Data recovery is more than just backing up and restoring a data store. The goal of any disaster recovery effort is getting the system back to working as expected across all of its parts. Recovering data by itself only brings us back in time to a view of reality that might not reflect how each part sees the world. This could mean millions of different views of reality in large systems.
This talk covers challenges, patterns, and practices for disaster recovery actions in massively distributed systems. It focuses on two commonly used patterns for restoring the whole system to the same reality:
- Rebuild the world
- Restore & reconcile
We will discuss how these approaches were used in different systems, the challenges and tradeoffs experienced, and why sometimes the answer is "Why not both?" Finally, we’ll explore practices that help improve confidence and recovery time, reducing stress and ensuring things get back to working as fast as possible.
Interview:
What's the focus of your work these days?
My work centers around improving the reliability of Google's infrastructure as a service offering. A lot of the work is proactively identifying and mitigating areas of risk in the system, but also, my teams run incident response and drive the learning from the incidents process.
What's the motivation for your talk at QCon San Francisco 2023?

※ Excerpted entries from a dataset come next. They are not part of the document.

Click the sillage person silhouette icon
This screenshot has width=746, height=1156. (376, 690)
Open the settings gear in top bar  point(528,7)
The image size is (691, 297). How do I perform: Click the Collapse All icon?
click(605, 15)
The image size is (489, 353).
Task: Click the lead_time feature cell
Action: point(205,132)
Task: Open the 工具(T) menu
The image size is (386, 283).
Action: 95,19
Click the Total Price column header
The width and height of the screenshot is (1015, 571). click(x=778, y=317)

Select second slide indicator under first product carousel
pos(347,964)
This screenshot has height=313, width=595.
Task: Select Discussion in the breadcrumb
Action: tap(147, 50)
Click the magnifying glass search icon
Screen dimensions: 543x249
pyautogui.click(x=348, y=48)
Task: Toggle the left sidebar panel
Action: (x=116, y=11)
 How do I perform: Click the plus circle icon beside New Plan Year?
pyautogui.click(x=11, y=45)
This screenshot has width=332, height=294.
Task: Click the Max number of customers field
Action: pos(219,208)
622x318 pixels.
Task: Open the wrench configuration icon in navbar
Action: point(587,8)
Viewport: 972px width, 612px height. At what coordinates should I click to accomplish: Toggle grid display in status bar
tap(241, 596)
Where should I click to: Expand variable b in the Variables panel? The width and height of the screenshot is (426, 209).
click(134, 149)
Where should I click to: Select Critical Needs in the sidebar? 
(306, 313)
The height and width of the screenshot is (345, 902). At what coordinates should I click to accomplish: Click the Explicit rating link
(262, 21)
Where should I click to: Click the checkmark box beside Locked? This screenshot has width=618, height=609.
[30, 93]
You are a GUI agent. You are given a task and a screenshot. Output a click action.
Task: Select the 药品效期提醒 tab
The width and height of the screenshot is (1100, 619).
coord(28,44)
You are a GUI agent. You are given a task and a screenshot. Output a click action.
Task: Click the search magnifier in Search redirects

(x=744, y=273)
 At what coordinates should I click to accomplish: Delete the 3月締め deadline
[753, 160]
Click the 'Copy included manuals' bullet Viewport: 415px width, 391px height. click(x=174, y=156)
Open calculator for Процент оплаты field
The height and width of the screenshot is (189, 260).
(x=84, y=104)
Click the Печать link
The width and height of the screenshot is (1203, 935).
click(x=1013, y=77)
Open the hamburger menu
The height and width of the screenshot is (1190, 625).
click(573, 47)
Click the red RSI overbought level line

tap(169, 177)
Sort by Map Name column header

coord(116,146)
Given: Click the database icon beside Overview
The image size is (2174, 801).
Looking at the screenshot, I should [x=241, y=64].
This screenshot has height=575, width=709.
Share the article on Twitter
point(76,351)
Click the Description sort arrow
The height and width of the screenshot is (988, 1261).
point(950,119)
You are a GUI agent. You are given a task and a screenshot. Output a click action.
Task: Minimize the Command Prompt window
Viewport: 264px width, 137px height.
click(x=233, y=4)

In all the companies I've worked for, there's been a moment where we needed to recover or repair some critical data, and the architectural decision made early on either made that moment a lot easier than it needed to be or a lot harder. I wanted to give folks some tools for reasoning about their architecture's ability to respond to disasters so maybe it will fall on the easy side for them.
How would you describe your main persona and target audience for this session?
This talk is for senior engineers who might be making big architectural decisions and system engineers that might be involved in any disaster-level response.
Is there anything specific that you'd like people to walk away with after watching your session?
I would like folks to walk away with the understanding that disaster recovery is more challenging than just backing up your data stores. If you want your system to be recoverable in a disaster, you have to make sure the architecture will support it.
Speaker
Michelle Brush
Engineering Director, SRE @Google, Previously Director of HealtheIntent Architecture @Cerner Corporation & Lead Engineer @Garmin, Author of "2 out of the 97 Things Every SRE Should Know"
Michelle Brush is a math geek turned computer geek with over 20 years of software development experience. She has developed algorithms and data structures for pathfinding, search, compression, and data mining in embedded as well as distributed systems. In her current role as an Engineering Director, SRE for Google, she leads teams of SREs that ensure GCP's Compute Engine and Persistent Disk products are reliable. Previously, she served as the Director of HealtheIntent Architecture for Cerner Corporation, responsible for the data engineering platform for Cerner’s Population Health solutions. Prior to her time at Cerner, she was the lead engineer for Garmin's automotive routing algorithm. She is the author of 2 out of the 97 Things Every SRE Should Know.